The Sultai deck thrived in a metagame where people were moving away from the the full amount of Glorybringers and 2-3 Chandra, Torch of Defiance. Through testing against more matchups, we learned that the deck had incredible nut draws that were hard to stop. We also got the straight Temur matchup to the point where it felt as even as possible. It was incredibly hard to play from both sides. With enough practice to make us feel comfortable and a good matchup versus practically everything else, we set a course for the Pro Tour.

Sultai Energy

The Essence of the Deck

The core of the deck is built around must-answer threats and their snowballing potential. Every 2-drop can get out of hand, whether it’s Longtusk Cub, Winding Constrictor followed by its partners in crime, or Glint-Sleeve Siphoner. To leverage that advantage, you try to play as many must-answer creatures as possible, meaning that if they leave one on the battlefield, they will have two to deal with the next turn and more after that, making life increasingly difficult. These put your opponent in a reactive position. Instead of playing threats they’ve chosen based on the strength of haste or enters-the-battlefield abilities, they will have to spend more of their time trying to remove your threats. That’s where Blossoming Defense shines, and most of your nut draws include one. Let me show you an example.

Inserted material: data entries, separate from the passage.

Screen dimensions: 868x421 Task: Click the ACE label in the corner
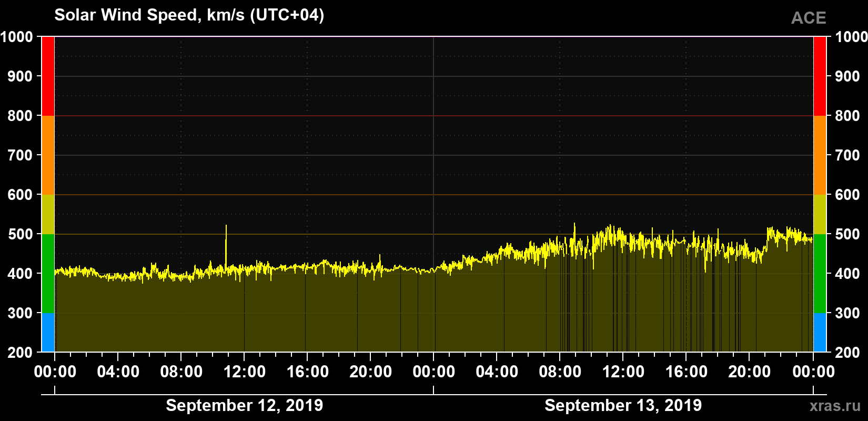pos(809,18)
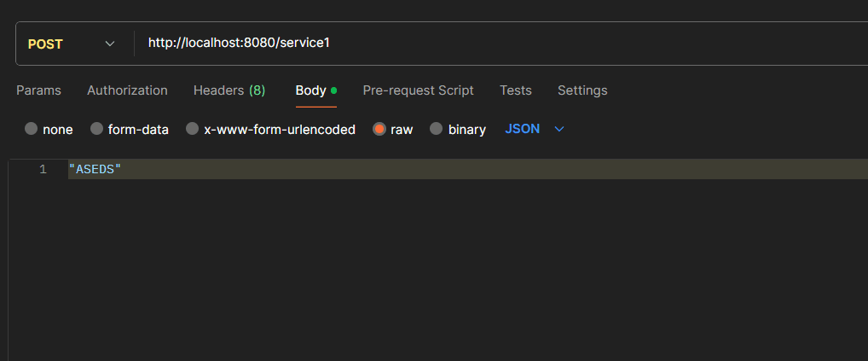
Task: Go to the Headers (8) tab
Action: coord(229,90)
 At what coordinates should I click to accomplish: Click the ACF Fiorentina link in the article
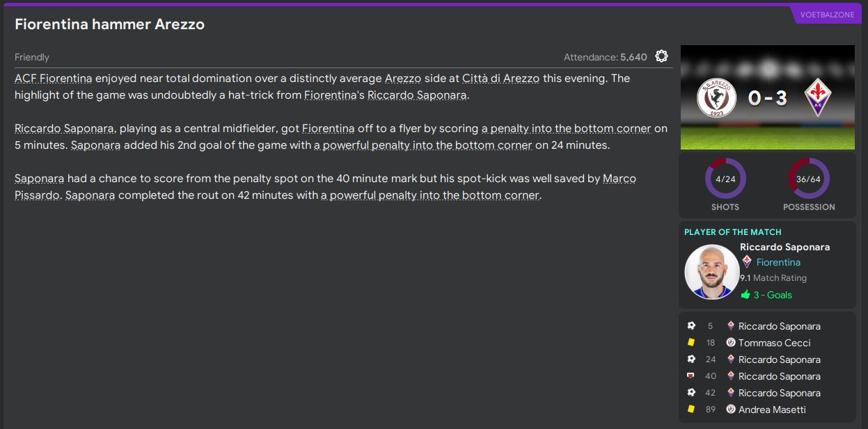(x=53, y=79)
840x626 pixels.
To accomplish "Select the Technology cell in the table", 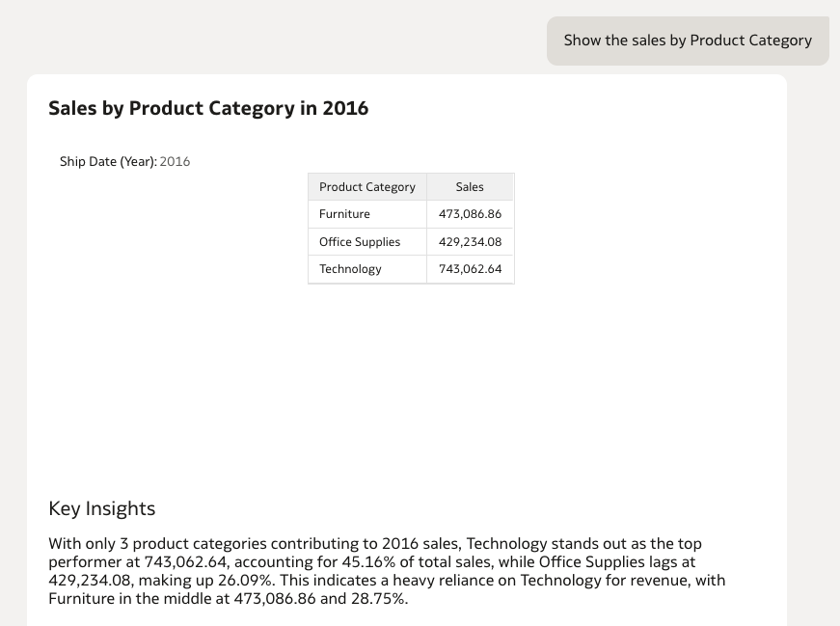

You’re on the play against Temur and land a Longtusk Cub on turn 2. Your opponent has the option to play their own Longtusk Cub, Servant of the Conduit, or remove it with Harnessed Lightning or Abrade. We all know how risky meeting an opposing Longtusk Cub on the play with your own is, and if they play Servant of the Conduit, there’s a chance you’ll kill it with Fatal Push alongside another 2-drop, or play a Rishkar, Peema Renegade, quickly turning the board in your favor.

Most of the time it’s correct to kill it. If they do that, say that you follow it up with a Glint-Sleeve Siphoner, either having a Aether Hub or an Attune with Aether on turn 1, meaning that it will draw a card next turn. The Temur player obviously don’t want to allow that, and targets it with another removal spell. Being able to Blossoming Defense it on this turn basically allows you to double-spell where both spells are worth an entire turn. You draw an extra card and deploy something that also has to be dealt with. With too many threats to deal with at once at this point, your board snowballs and takes over the game.

Say that you don’t have to use Blossoming Defense that turn or that you have multiples. Blossoming Defense is fantastic with both Hostage Taker and The Scarab God later in the game. If either survive for one turn, they dominate by themselves.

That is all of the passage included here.